• EXERCISE PROMPT: Revise the lines below, replacing each "Viewport" with "Window" and leaving everything else as it is.

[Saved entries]
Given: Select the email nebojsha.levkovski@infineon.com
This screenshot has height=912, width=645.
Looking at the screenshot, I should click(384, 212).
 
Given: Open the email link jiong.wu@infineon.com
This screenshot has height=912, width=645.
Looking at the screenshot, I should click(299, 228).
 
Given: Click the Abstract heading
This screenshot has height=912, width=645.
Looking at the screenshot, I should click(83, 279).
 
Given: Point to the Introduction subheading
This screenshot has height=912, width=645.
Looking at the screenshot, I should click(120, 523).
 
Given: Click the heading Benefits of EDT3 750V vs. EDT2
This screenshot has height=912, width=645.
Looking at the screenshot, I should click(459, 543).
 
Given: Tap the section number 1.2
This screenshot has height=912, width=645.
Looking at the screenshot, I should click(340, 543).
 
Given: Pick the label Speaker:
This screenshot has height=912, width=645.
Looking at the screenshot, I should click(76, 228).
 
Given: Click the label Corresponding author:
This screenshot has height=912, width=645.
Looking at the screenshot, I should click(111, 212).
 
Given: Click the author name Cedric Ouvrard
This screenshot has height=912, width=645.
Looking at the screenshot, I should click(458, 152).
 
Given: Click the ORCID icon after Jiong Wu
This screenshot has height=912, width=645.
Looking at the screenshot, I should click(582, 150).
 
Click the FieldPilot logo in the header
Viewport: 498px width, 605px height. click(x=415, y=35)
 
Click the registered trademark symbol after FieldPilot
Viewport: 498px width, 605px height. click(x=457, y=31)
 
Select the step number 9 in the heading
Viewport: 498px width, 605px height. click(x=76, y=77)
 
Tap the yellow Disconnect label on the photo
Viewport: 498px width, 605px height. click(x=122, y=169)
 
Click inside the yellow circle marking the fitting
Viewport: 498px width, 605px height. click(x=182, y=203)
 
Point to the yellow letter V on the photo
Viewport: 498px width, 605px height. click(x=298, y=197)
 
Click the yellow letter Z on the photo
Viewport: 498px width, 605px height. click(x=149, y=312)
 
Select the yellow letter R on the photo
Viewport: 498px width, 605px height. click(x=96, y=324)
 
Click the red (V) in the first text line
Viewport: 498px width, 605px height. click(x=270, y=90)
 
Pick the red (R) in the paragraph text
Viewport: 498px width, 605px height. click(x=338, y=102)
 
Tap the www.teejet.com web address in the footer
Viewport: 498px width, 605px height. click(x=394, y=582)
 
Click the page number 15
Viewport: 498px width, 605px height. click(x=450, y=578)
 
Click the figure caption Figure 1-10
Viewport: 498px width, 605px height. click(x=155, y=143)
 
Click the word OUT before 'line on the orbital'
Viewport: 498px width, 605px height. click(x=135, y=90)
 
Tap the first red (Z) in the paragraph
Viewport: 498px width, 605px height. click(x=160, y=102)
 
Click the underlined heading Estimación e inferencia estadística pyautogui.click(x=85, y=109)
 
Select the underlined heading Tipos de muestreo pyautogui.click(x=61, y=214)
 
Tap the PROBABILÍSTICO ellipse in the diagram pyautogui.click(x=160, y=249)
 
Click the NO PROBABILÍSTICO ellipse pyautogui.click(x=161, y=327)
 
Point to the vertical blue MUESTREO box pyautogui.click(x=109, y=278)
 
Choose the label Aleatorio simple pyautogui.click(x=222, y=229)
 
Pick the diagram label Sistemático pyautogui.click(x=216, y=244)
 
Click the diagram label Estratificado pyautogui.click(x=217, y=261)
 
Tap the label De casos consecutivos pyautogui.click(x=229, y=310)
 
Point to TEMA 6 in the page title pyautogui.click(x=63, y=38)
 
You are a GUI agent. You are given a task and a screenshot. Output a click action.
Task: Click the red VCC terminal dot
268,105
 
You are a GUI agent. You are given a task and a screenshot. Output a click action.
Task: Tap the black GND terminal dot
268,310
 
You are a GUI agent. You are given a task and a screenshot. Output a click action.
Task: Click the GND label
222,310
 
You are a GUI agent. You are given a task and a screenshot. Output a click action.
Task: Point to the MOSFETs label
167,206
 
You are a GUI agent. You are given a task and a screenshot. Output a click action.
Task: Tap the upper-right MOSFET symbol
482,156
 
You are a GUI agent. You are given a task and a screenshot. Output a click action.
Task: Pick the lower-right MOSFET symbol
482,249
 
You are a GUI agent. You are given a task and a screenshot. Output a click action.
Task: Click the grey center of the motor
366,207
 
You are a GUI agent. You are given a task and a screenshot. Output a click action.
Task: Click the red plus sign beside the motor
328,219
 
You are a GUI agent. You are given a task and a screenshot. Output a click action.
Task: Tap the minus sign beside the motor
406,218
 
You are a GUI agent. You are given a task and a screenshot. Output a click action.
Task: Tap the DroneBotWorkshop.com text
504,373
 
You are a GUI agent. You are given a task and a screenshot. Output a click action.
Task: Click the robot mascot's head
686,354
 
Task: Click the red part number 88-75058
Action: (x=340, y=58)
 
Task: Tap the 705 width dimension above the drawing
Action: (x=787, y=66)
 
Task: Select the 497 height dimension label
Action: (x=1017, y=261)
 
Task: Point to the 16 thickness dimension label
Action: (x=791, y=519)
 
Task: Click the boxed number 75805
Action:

• THE SOLUTION:
Given: Select the email nebojsha.levkovski@infineon.com
This screenshot has height=912, width=645.
Looking at the screenshot, I should click(384, 212).
 
Given: Open the email link jiong.wu@infineon.com
This screenshot has height=912, width=645.
Looking at the screenshot, I should click(299, 228).
 
Given: Click the Abstract heading
This screenshot has height=912, width=645.
Looking at the screenshot, I should click(83, 279).
 
Given: Point to the Introduction subheading
This screenshot has height=912, width=645.
Looking at the screenshot, I should click(120, 523).
 
Given: Click the heading Benefits of EDT3 750V vs. EDT2
This screenshot has height=912, width=645.
Looking at the screenshot, I should click(459, 543).
 
Given: Tap the section number 1.2
This screenshot has height=912, width=645.
Looking at the screenshot, I should click(340, 543).
 
Given: Pick the label Speaker:
This screenshot has height=912, width=645.
Looking at the screenshot, I should click(76, 228).
 
Given: Click the label Corresponding author:
This screenshot has height=912, width=645.
Looking at the screenshot, I should click(111, 212).
 
Given: Click the author name Cedric Ouvrard
This screenshot has height=912, width=645.
Looking at the screenshot, I should click(458, 152).
 
Given: Click the ORCID icon after Jiong Wu
This screenshot has height=912, width=645.
Looking at the screenshot, I should click(582, 150).
 
Click the FieldPilot logo in the header
Window: 498px width, 605px height. click(x=415, y=35)
 
Click the registered trademark symbol after FieldPilot
Window: 498px width, 605px height. click(x=457, y=31)
 
Select the step number 9 in the heading
Window: 498px width, 605px height. click(x=76, y=77)
 
Tap the yellow Disconnect label on the photo
Window: 498px width, 605px height. click(x=122, y=169)
 
Click inside the yellow circle marking the fitting
Window: 498px width, 605px height. click(x=182, y=203)
 
Point to the yellow letter V on the photo
Window: 498px width, 605px height. click(x=298, y=197)
 
Click the yellow letter Z on the photo
Window: 498px width, 605px height. click(x=149, y=312)
 
Select the yellow letter R on the photo
Window: 498px width, 605px height. click(x=96, y=324)
 
Click the red (V) in the first text line
Window: 498px width, 605px height. click(x=270, y=90)
 
Pick the red (R) in the paragraph text
Window: 498px width, 605px height. click(x=338, y=102)
 
Tap the www.teejet.com web address in the footer
Window: 498px width, 605px height. click(x=394, y=582)
 
Click the page number 15
Window: 498px width, 605px height. click(x=450, y=578)
 
Click the figure caption Figure 1-10
Window: 498px width, 605px height. click(x=155, y=143)
 
Click the word OUT before 'line on the orbital'
Window: 498px width, 605px height. click(x=135, y=90)
 
Tap the first red (Z) in the paragraph
Window: 498px width, 605px height. click(x=160, y=102)
 
Click the underlined heading Estimación e inferencia estadística pyautogui.click(x=85, y=109)
 
Select the underlined heading Tipos de muestreo pyautogui.click(x=61, y=214)
 
Tap the PROBABILÍSTICO ellipse in the diagram pyautogui.click(x=160, y=249)
 
Click the NO PROBABILÍSTICO ellipse pyautogui.click(x=161, y=327)
 
Point to the vertical blue MUESTREO box pyautogui.click(x=109, y=278)
 
Choose the label Aleatorio simple pyautogui.click(x=222, y=229)
 
Pick the diagram label Sistemático pyautogui.click(x=216, y=244)
 
Click the diagram label Estratificado pyautogui.click(x=217, y=261)
 
Tap the label De casos consecutivos pyautogui.click(x=229, y=310)
 
Point to TEMA 6 in the page title pyautogui.click(x=63, y=38)
 
You are a GUI agent. You are given a task and a screenshot. Output a click action.
Task: Click the red VCC terminal dot
268,105
 
You are a GUI agent. You are given a task and a screenshot. Output a click action.
Task: Tap the black GND terminal dot
268,310
 
You are a GUI agent. You are given a task and a screenshot. Output a click action.
Task: Click the GND label
222,310
 
You are a GUI agent. You are given a task and a screenshot. Output a click action.
Task: Point to the MOSFETs label
167,206
 
You are a GUI agent. You are given a task and a screenshot. Output a click action.
Task: Tap the upper-right MOSFET symbol
482,156
 
You are a GUI agent. You are given a task and a screenshot. Output a click action.
Task: Pick the lower-right MOSFET symbol
482,249
 
You are a GUI agent. You are given a task and a screenshot. Output a click action.
Task: Click the grey center of the motor
366,207
 
You are a GUI agent. You are given a task and a screenshot. Output a click action.
Task: Click the red plus sign beside the motor
328,219
 
You are a GUI agent. You are given a task and a screenshot. Output a click action.
Task: Tap the minus sign beside the motor
406,218
 
You are a GUI agent. You are given a task and a screenshot. Output a click action.
Task: Tap the DroneBotWorkshop.com text
504,373
 
You are a GUI agent. You are given a task and a screenshot. Output a click action.
Task: Click the robot mascot's head
686,354
 
Task: Click the red part number 88-75058
Action: (x=340, y=58)
 
Task: Tap the 705 width dimension above the drawing
Action: (x=787, y=66)
 
Task: Select the 497 height dimension label
Action: (x=1017, y=261)
 
Task: Point to the 16 thickness dimension label
Action: (x=791, y=519)
 
Task: Click the boxed number 75805
Action:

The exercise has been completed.